ASSIGNED TASK
The expected response consists solely of the lines from the line with "Viewport: 434px width, 326px height." through the last line of the material below, copied exactly.

DATA SECTION
######

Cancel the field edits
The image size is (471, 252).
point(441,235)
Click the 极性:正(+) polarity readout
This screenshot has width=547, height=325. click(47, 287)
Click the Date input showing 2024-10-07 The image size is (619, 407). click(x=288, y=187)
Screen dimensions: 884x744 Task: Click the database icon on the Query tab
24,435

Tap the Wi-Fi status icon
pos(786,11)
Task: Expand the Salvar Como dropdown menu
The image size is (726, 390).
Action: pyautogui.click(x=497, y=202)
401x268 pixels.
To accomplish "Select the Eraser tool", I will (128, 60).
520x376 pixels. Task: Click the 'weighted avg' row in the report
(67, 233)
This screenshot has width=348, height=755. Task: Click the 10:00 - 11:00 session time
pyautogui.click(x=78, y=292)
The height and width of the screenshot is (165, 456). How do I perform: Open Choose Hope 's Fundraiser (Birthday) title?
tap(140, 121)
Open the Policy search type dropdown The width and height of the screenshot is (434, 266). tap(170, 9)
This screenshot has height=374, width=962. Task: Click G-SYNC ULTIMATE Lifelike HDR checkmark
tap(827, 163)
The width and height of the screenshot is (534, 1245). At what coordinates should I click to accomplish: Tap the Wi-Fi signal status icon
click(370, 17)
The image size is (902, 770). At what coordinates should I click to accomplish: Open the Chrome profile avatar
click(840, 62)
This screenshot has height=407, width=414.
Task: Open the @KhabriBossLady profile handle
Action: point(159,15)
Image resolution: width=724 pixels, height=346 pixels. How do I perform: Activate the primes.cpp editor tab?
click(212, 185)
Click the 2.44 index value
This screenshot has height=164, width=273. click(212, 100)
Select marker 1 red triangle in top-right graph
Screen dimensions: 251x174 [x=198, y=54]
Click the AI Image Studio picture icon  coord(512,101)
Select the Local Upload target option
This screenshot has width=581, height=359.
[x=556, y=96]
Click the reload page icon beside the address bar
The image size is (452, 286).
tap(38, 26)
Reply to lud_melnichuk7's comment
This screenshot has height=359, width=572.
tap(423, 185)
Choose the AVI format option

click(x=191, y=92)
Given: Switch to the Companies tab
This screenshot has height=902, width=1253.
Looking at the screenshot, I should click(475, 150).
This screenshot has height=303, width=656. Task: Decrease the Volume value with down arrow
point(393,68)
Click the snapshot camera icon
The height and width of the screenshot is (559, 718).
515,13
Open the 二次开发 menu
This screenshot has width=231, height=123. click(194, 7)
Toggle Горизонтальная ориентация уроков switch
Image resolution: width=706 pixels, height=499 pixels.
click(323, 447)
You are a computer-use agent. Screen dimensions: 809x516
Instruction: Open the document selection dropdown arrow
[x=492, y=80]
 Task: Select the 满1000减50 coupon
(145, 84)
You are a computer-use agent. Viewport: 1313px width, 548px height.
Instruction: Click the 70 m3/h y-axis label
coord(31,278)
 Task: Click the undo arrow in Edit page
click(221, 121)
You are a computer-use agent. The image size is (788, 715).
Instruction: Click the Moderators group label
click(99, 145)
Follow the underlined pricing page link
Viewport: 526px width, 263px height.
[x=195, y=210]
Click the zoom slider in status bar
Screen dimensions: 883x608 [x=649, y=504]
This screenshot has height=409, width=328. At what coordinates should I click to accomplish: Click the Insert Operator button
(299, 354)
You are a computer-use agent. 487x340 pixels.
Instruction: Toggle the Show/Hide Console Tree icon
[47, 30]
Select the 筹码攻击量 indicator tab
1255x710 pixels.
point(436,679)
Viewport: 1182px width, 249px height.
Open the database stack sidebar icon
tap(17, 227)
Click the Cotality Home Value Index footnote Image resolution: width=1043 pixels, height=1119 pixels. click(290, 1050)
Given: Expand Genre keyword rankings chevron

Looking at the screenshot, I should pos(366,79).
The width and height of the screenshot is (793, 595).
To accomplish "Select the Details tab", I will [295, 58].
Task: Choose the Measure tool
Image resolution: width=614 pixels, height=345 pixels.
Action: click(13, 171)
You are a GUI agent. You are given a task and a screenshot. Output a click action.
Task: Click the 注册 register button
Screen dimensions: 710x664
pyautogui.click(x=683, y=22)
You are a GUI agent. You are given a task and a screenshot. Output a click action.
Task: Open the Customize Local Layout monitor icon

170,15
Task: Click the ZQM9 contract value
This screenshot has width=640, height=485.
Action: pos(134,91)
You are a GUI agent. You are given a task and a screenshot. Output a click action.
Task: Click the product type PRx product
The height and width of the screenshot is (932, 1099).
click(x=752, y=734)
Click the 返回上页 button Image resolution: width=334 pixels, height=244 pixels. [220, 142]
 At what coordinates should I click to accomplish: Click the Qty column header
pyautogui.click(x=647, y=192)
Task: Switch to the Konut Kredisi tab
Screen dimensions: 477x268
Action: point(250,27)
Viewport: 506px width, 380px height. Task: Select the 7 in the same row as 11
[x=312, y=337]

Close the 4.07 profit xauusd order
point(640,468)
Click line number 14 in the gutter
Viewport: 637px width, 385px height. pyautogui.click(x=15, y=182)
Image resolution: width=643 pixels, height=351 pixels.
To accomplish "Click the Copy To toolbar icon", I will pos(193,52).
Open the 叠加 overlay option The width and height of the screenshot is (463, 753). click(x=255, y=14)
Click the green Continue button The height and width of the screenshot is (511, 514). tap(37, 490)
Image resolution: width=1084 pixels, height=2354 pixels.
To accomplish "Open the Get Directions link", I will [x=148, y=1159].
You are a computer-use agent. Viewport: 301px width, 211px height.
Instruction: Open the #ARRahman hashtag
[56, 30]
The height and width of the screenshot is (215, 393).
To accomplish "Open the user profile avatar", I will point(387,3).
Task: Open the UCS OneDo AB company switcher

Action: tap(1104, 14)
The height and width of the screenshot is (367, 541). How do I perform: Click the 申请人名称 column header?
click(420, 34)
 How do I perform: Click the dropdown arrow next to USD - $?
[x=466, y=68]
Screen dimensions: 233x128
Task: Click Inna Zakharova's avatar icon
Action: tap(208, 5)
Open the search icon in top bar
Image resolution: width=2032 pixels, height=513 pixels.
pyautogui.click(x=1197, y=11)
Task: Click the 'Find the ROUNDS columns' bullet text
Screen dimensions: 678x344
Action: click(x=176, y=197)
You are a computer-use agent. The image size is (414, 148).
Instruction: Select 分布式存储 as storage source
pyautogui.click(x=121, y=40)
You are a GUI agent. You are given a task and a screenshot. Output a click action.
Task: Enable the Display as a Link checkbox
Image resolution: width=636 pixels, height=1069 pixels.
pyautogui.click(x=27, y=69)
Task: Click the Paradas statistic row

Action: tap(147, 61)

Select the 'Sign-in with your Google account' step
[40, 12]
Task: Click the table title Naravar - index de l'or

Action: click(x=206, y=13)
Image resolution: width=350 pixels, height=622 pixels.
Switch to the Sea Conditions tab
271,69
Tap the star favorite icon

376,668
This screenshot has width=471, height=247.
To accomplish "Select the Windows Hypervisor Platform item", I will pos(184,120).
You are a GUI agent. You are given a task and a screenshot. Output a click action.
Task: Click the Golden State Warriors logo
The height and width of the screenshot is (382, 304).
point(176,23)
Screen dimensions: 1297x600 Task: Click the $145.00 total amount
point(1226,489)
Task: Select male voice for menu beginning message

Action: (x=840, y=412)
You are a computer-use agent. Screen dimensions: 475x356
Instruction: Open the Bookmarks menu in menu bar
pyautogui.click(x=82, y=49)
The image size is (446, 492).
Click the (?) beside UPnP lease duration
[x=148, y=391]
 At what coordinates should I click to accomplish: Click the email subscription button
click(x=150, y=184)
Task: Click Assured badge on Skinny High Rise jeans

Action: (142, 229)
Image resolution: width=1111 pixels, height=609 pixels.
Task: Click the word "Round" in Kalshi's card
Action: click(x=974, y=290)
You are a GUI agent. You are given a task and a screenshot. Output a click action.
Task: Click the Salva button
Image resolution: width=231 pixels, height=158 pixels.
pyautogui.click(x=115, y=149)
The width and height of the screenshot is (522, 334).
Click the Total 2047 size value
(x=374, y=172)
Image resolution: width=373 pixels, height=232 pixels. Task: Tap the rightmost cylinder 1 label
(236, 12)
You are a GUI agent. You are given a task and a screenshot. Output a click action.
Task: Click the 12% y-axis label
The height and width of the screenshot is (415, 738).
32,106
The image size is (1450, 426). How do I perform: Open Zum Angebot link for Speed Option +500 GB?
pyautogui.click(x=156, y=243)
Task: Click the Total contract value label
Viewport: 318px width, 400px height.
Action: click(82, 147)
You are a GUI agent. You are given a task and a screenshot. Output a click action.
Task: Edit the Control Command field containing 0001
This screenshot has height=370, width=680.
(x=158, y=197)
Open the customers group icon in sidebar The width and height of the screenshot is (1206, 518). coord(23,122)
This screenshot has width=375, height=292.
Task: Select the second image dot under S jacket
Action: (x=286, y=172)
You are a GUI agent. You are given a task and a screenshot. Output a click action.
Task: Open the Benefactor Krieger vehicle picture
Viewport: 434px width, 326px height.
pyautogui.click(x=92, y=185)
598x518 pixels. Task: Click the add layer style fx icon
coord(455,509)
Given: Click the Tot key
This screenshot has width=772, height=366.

######

TASK ANSWER
Viewport: 434px width, 326px height.
pyautogui.click(x=92, y=185)
598x518 pixels. Task: Click the add layer style fx icon
coord(455,509)
Given: Click the Tot key
This screenshot has width=772, height=366.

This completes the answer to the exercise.